Dvorkin, evidentemente, no sabía qué hacer. No quería dejar que Markus se marchara, pero estaba claro que no podía detenerlo sin dar la impresión de que cometía una estupidez. Al final le dijo a Volodia:
-No deberías permitir que te hablaran de ese modo, te hacen quedar como un blando. Deberían respetarte más.
-Cabrón -saltó Volodia-. ¿Acaso no ves lo que has hecho? Ese hombre era una fuente fidedigna de información secreta, pero jamás volverá a trabajar para nosotros, gracias a vuestro error garrafal.

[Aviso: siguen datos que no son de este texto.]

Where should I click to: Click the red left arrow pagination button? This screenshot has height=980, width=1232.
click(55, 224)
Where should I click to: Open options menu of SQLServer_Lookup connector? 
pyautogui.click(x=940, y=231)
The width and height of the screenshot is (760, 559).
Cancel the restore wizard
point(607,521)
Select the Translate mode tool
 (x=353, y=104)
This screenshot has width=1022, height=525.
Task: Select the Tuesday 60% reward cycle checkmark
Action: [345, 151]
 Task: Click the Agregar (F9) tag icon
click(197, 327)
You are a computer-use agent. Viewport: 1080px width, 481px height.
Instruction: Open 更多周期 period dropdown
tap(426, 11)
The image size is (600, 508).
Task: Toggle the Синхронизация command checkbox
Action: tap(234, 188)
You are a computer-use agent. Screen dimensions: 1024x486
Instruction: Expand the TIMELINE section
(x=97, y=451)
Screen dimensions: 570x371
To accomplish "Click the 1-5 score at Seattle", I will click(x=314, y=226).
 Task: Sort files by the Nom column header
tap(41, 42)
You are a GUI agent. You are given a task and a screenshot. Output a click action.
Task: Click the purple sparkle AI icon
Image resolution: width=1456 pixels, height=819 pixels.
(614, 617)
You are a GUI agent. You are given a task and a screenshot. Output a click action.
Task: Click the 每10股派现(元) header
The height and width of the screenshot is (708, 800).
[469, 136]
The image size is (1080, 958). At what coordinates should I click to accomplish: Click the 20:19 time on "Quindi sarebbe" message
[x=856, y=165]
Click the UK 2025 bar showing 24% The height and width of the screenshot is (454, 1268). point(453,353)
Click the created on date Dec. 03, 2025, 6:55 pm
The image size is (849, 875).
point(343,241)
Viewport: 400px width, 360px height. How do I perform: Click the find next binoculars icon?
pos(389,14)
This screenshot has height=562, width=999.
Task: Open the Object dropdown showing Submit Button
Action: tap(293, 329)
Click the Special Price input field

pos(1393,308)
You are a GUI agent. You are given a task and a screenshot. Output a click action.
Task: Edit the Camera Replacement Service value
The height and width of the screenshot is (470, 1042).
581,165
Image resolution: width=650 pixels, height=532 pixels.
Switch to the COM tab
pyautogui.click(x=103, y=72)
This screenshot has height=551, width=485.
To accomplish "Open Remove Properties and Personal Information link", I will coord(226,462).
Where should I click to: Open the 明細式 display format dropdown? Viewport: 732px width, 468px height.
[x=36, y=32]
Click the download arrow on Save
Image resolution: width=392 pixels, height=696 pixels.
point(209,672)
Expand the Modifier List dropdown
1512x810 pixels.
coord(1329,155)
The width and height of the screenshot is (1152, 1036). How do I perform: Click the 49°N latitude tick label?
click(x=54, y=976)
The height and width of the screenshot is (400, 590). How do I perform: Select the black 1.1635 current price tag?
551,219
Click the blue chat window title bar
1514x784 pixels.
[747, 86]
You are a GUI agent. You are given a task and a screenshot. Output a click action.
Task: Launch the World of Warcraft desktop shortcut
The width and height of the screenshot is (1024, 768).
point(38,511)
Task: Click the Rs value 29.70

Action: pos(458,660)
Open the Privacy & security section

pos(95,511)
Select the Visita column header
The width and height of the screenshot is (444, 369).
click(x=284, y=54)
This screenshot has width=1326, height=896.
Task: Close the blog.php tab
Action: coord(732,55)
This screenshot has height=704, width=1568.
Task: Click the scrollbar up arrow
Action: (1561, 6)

Dvorkin se encogió de hombros.
-Tal como tú mismo has dicho, a veces se sufren bajas.
-Maldita la hora -repuso Volodia, y abandonó el local.
Sintió unas ligeras náuseas mientras cruzaba el río de regreso. Le repugnaba lo que el NKVD había hecho a una mujer inocente, y estaba abatido por haber perdido a su contacto. Tomó el tranvía: no tenía la categoría suficiente para disponer de coche propio. Iba cavilando mientras el vehículo avanzaba poco a poco entre la nieve rumbo a su puesto de trabajo. Tenía que informar al comandante Lemítov, pero vacilaba, preguntándose cómo iba a explicarle la historia. Necesitaba dejar claro que la culpa no era suya sin que pareciera que buscaba pretextos.